_TAREFAS_
**1.** No trecho sobre o debate do futebol, o que a Globo declara apoiar e o que declara esperar?
**2.** Segundo o trecho sobre o debate do futebol, por que a Globo espera que as entidades se posicionem e que o assunto seja amplamente debatido?

_TRECHO DA FONTE_
Certamente a favor do amplo debate. Nós somos e sempre seremos a favor de qualquer discussão que ajude a aprimorar o futebol nacional e sua gestão. A Globo espera que todas as entidades envolvidas no futebol se posicionem e que o assunto seja amplamente debatido, para que prevaleça o que for melhor para o esporte.
Qual o efeito que o modelo proposto pela MP terá no equilíbrio da divisão de receitas oriundas dos direitos de transmissão?

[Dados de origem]

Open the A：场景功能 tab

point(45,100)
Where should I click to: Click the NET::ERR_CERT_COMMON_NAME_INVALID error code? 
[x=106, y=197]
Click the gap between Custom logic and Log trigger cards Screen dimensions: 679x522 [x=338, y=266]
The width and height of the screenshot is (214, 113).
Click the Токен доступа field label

_RESPOSTAS POR ITEM_
**1.**
- Apoia o amplo debate.
- Apoia, e sempre apoiará, qualquer discussão que ajude a aprimorar o futebol nacional e sua gestão.
- Espera que todas as entidades envolvidas no futebol se posicionem.
- Espera que o assunto seja amplamente debatido.

**2.** Para que prevaleça o que for melhor para o esporte.